- Material provided
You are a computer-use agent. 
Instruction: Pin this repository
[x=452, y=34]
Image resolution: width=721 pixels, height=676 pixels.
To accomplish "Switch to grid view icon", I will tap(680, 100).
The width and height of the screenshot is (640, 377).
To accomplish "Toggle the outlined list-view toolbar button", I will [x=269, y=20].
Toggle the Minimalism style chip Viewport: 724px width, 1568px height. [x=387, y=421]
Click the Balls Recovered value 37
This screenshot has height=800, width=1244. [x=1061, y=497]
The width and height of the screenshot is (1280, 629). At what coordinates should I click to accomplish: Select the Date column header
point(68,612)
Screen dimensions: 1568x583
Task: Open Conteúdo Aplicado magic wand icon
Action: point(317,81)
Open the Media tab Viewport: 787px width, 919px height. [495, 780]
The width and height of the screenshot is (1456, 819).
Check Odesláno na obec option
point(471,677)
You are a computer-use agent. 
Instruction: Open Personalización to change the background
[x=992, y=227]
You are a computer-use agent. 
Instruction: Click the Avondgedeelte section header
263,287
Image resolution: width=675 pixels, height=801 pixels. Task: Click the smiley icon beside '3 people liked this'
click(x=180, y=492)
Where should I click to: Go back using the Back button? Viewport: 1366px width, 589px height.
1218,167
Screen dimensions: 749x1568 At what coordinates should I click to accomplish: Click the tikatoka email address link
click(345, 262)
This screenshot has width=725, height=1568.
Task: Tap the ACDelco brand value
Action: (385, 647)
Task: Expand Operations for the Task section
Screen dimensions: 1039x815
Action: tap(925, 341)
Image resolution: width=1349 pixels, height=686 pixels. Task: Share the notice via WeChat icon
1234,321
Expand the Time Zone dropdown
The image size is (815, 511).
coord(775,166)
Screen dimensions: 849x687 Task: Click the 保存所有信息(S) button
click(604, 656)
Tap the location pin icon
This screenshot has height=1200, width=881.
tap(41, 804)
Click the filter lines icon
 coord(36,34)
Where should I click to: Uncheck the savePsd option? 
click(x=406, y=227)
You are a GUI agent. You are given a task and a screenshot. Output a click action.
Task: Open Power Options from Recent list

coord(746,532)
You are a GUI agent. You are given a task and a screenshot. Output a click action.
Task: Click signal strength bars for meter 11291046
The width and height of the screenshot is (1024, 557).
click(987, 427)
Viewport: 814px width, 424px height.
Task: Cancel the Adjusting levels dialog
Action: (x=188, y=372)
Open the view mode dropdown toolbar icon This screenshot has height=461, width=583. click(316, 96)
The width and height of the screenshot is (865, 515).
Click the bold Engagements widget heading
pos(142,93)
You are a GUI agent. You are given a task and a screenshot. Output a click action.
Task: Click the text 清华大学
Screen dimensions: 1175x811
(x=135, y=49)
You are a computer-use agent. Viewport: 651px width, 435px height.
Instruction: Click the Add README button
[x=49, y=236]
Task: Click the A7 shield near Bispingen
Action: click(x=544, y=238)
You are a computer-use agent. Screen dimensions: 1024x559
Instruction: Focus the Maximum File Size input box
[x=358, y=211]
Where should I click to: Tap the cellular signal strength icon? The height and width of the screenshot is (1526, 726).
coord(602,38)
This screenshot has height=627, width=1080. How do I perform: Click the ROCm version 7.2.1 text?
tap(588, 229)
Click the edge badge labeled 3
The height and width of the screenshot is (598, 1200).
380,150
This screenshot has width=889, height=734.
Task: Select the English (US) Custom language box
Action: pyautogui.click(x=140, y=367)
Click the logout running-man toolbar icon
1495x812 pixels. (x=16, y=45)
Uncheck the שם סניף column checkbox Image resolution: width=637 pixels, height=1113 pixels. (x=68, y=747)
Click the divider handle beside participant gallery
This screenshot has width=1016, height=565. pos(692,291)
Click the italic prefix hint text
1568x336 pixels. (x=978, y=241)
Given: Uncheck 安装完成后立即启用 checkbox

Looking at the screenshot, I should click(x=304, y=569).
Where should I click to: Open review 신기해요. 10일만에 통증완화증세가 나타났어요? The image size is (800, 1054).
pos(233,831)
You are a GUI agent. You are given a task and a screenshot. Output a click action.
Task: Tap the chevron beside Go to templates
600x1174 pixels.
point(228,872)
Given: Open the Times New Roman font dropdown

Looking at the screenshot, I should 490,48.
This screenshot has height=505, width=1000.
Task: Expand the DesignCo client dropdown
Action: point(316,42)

- Assigned task
Give back exactly the lines above, from the line containing "Open the Media" through the line containing "Task: Click signal", with both end lines and nothing more.

- Exercise output
Open the Media tab Viewport: 787px width, 919px height. [495, 780]
The width and height of the screenshot is (1456, 819).
Check Odesláno na obec option
point(471,677)
You are a computer-use agent. 
Instruction: Open Personalización to change the background
[x=992, y=227]
You are a computer-use agent. 
Instruction: Click the Avondgedeelte section header
263,287
Image resolution: width=675 pixels, height=801 pixels. Task: Click the smiley icon beside '3 people liked this'
click(x=180, y=492)
Where should I click to: Go back using the Back button? Viewport: 1366px width, 589px height.
1218,167
Screen dimensions: 749x1568 At what coordinates should I click to accomplish: Click the tikatoka email address link
click(345, 262)
This screenshot has width=725, height=1568.
Task: Tap the ACDelco brand value
Action: (385, 647)
Task: Expand Operations for the Task section
Screen dimensions: 1039x815
Action: tap(925, 341)
Image resolution: width=1349 pixels, height=686 pixels. Task: Share the notice via WeChat icon
1234,321
Expand the Time Zone dropdown
The image size is (815, 511).
coord(775,166)
Screen dimensions: 849x687 Task: Click the 保存所有信息(S) button
click(604, 656)
Tap the location pin icon
This screenshot has height=1200, width=881.
tap(41, 804)
Click the filter lines icon
 coord(36,34)
Where should I click to: Uncheck the savePsd option? 
click(x=406, y=227)
You are a GUI agent. You are given a task and a screenshot. Output a click action.
Task: Open Power Options from Recent list

coord(746,532)
You are a GUI agent. You are given a task and a screenshot. Output a click action.
Task: Click signal strength bars for meter 11291046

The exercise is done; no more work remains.